Assignment #5 (Option#1)....Friends in Far Away Places

Hi again,
Throughout the past two weeks of class we have been delving futher into the computer-mediated world; looking specifically at how relationship formation takes place online. We have looked at both the content/context of interpersonal attraction online as wells as characteristics of online relationships. While many of the relationships we discussed were examples in which the subjects started off never having met, however the explanations that have been applied to these interactions can also be applied to situations in which a face-to-face relationship continues online due to separation. Specifically, the certain set of explanations I am talking about are Wallace's Attraction Factors and McKenna's Relationship facilitation factors.
In more detail, the attraction factors presented by Wallace are as follows: physical attractiveness, proximity, common ground, disinhibition effects.

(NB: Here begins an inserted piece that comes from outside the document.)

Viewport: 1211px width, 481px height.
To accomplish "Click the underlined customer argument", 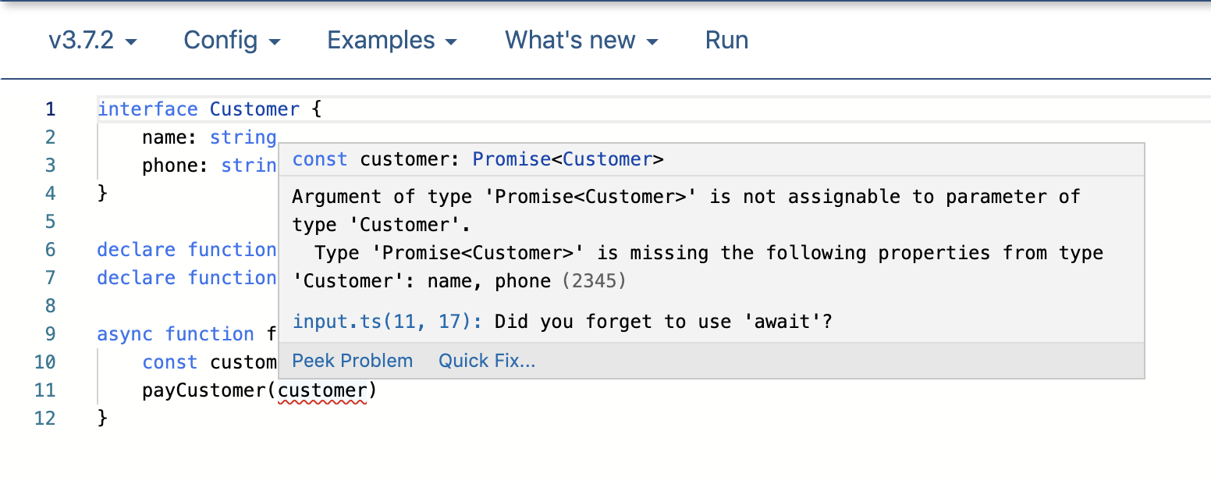I will click(322, 390).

Physical attractiveness, as defined in this manner, refers to how online the sequence of attraction is reversed (e.g. usually we see people before we talk to them). Additionally, with the lack of a visual cues we are not able to make quick decisions about whether we want to talk to this person or not, we either form very positive/negative opinions. Next, proximity refers to the idea that online familiarity flows from intersection frequency (e.g. how many times you run into this person) as well as the psychological spaces (instant messaging, chat room, e-mail , MUD etc....) which affect the intersection. Continuing, common ground represents the idea that we are attracted to those with whom we mutually share beliefs (Law of Attraction). Finally, Disinhibition is the idea that the there is increased self-disclosure online in relational conversation.
McKenna's relationship facilitation factors can be further described as follows: identifiability- how much one can identify with groups/people online and in addition we are like to disclose much more personal information online as a result of anonymity; Removal of gating features- refers to the idea that one has less immediate cues with which to judge someone thus we have less gates, yet with the addition of pictures new gates are opening in computer mediated environments; interactional control- drawing from the Hyperpersonal Model we refer to the idea of selective self-presentation here and the fact that the virtual world allots many more opportunities to manipulate our self presentation; connecting to similar others- again this refers to the idea that we easily identify with people whom have similar interests and media further allows us to connect through space and time; finally the factor referred to as getting the goods posits that we interact with those whom we gain something from.
Both these methods of assessing relationships online provide different points and each can be supported and supportive in different ways.
My best friend was first person I thought of when we were given the assignment to write about a relationship we have that has recently meant that we partake in more leaner media. What I find strange is that our relationship now is ten times stronger then in highschool. While we were close our relationship did not seem that different from those with other friends and I didn't assume our communication in college would be any different. I found that I was very wrong.
From the day I got to Cornell we have both made efforts to call each other every day. Even if we have nothing interesting to say (e.g. I just moved into my dorm and made my bed) or really exciting news (I met this guy, his name was so and so...) a day doesn't pass where we don't talk. If someone had told me 3 years ago this would be the case I would've been extremely suprised. In addition to talking on the phone, my friend and I converse by e-mail, facebook, and instant messaging (but not nearly as much as by phone). In trying to apply the two sets of factors I discussed above, I found that McKenna's relationship facilitation factors were most applicable. In particular the ideas that the relationship can be characterized by identifiability and getting the goods. Clearly I can identify with many of my friends' likes and dislikes and futher I can also identify with her actions and emotions. As a result of the identifiability and thus further self-disclosure I have learned even more things about who my friend really is and recipricated much of the given information so that we now know each other extremely well. Combined with this facter, I believe that I also have become closer to my friend because talking to her and looking at her facebook enables me to get more information about her, more specifically keep up with what is happening in her life so that when we meet again face to face it will be comfortable. Supporting the idea that we search what is interesting, I do find myself enjoying her pictures and wall posts. These enable me to learn more about who she is as well as how she as changed. I have the ability to see who her friends are and how they interact. I would almost say the leaner medium has made our friendship better because we impart enormous amounts of personal information to one another that we mighjt otherwise have kept to ourselves.
To keep the post from becoming a novel I will hold off on how one could directly apply Walther's attraction factor: disinhibition to the communication that took place.